ABD’deki siyasi sürecin, “hükümetin kilit pozisyonlarına kendi adamlarını yerleştirerek büyük şirketlerin çatışmasına” dönüştüğünü kaydeden Patruşev, “Bu büyük şirketler dış politikayı şekillendiriyor, memleketler arası hakimiyetlerini sürdürmeye çalışıyor, ‘sözde şeffaflığını’ kendilerinin denetim ettiği çeşitli kontratlardaki milyarlarca dolarlık karları için dünya çapında tansiyon noktaları oluşturuyorlar” sözlerini kullandı.

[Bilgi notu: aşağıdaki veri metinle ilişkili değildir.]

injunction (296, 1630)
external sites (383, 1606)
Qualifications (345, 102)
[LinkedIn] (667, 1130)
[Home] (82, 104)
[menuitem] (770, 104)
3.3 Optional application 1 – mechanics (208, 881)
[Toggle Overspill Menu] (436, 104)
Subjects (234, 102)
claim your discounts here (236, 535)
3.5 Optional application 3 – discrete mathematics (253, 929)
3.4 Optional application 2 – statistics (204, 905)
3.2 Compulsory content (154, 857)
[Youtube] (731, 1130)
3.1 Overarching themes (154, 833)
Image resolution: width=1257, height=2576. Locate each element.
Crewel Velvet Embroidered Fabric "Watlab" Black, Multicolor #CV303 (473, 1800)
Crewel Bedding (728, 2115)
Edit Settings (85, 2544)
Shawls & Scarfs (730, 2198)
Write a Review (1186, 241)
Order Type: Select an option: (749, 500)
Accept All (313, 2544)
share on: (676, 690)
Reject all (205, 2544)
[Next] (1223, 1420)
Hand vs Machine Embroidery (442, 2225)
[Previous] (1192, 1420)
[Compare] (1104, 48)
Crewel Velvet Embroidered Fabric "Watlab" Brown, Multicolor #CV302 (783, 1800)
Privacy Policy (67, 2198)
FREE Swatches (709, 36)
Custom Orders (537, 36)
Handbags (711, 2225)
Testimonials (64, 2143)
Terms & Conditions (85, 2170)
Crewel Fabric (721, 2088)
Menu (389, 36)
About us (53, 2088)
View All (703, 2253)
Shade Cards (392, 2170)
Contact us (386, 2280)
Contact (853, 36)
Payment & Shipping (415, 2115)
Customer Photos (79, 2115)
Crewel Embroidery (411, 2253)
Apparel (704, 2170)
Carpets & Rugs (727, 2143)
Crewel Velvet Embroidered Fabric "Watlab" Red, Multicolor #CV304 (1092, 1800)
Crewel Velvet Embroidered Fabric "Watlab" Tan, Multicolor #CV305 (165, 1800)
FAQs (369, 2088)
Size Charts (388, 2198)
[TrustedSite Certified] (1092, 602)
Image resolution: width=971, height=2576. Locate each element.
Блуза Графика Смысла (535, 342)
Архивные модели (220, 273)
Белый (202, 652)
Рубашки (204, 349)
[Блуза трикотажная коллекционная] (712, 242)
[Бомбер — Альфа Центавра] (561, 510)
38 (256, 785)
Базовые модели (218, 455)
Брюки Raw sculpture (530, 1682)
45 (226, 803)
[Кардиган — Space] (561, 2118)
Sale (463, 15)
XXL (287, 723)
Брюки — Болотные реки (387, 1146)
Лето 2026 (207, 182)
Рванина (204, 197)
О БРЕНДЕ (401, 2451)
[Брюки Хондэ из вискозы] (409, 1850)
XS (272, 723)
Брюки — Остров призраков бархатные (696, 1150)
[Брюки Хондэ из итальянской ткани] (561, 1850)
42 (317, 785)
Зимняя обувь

ABD’nin “uzun müddettir devletlerin egemenliğini ihlal ettiğini” savunan Patruşev, “Ortaya çıkardığı savaş ve çatışmaların sayısında ve başka ülke vatandaşlarının vahşice ve yasa dışı avlanmasında bir şampiyon haline geldi. Kendi iktisadi rakibinin yok olması ve Avrupa’nın Rusya ile paydaşlığı yoluyla oluşan refahın engellenmesi için AB’nin dağıtılmasında Washington’un çıkarı var” diye konuştu.
“DİĞER ÜLKELERDE VİCDANSIZ FAALİYETLER YÜRÜTÜYOR”
Patruşev, ABD’nin başka ülkelerde “vicdansız faaliyetler” yürüttüğünü ileri sürerek, “ABD, öbür ülkelerin toprakları ve kaynaklarını ele geçirme, halklarını sömürme ve öbür ülkelerin savaş sıkıntılarından yararlanarak kar elde etme üzere vicdansız faaliyetler yoluyla üstün güç statüsüne kavuştu” dedi.
Patruşev, “Para basma makinesi sayesinde kurulmuş Amerikan finans piramidi daima hissedilir arızalar veriyor. Rastgele bir ekonomik sorunun sözün tam manasıyla para basımı yoluyla halledildiği bu denetimsiz emisyon modeli sonsuza kadar çalışamaz” diye ekledi.